Haus außen Strelitzer Straße
© Tinanya Mendy

Das Problem an dem preußischen Prinzip: Ist die Straße einmal durchnummeriert, kann man sie nicht mehr einfach verlängern und Gebäude anfügen, ohne die bereits vergebenen Hausnummern zu ändern. Schon damals ein ziemlicher Nachteil für eine Stadt, die aufgrund der Industrialisierung massenhaft Zuzug erhält und bald aus allen Nähten platzt.

Das Zickzack-Prinzip

Inspiration kommt auch diesmal wieder aus Frankreich: Dort ist man inzwischen schon längst auf das Zickzack-Prinzip umgestiegen. Dabei befinden sich auf der einen Straßenseite die ungeraden Hausnummern, auf der anderen Seite die geraden. Auf diese Weise lassen sich Straßen auch beliebig ausbauen, indem man einfach die Nummerierung fortführt.

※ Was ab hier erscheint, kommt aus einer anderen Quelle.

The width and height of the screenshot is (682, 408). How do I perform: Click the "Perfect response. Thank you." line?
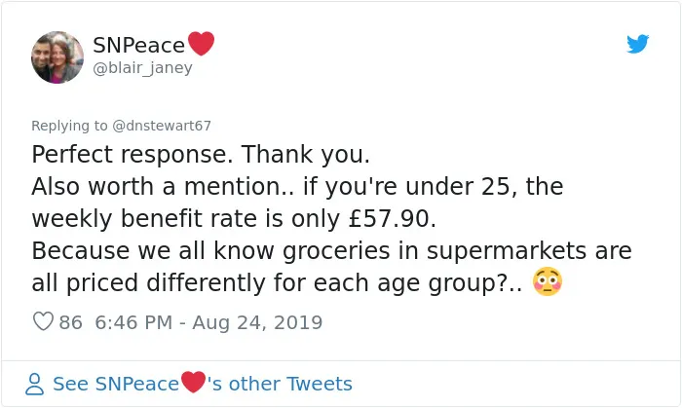coord(201,155)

Petersburger Straße, Graffitti
© Tinanya Mendy

Das rasant anwachsende Umland mit Gemeinden wie Zehlendorf und Schöneberg bedient sich liebend gern am neuen praktischen System, das 1927 schließlich zum Standard erklärt wird. Aus Kostengründen (ja, es hat sich wenig geändert) verzichtet man darauf, den historischen Stadtkern mit seinem Hufeisen-Prinzip in das neue Zickzack-Zeitalter zu bringen.

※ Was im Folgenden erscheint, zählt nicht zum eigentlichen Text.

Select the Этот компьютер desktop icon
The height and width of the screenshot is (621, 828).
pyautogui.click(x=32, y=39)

Ein wahres Zahlendurcheinander

Die Nationalsozialisten unternehmen in den 1930ern noch einen müden Versuch, Berlin-Mitte nach dem neuen Nummerierungsmodell umzugestalten. Sie kommen allerdings nur bis Unter den Linden. Die Verkehrsachse kreuzt heute wiederum mit der Friedrichstraße, die aber immer noch nach dem Hufeisen-Prinzip nummeriert ist. Und auch der A-Promi unter den Berliner Straßen, der Ku'damm (der übrigens erst mit der Hausnummer 11 beginnt), glänzt als Hufeisen. Die benachbarte Budapester Straße springt jedoch rasant im Zickzack-Kurs zwischen den Hausnummern hin und her.

Wir fassen zusammen: Hinter dem Nummerndurcheinander auf Berliner Straßen stecken zwei munter gemixte Maßnahmen, die zumindest einzeln wieder Sinn ergeben. Wenn ihr also das nächste Mal wieder jemanden verzweifelt durch das Berliner Straßenlabyrinth irren seht, könnt ihr als erstes mit diesem Fun Fact schlaumeiern. Und dann vielleicht doch noch den richtigen Weg zeigen.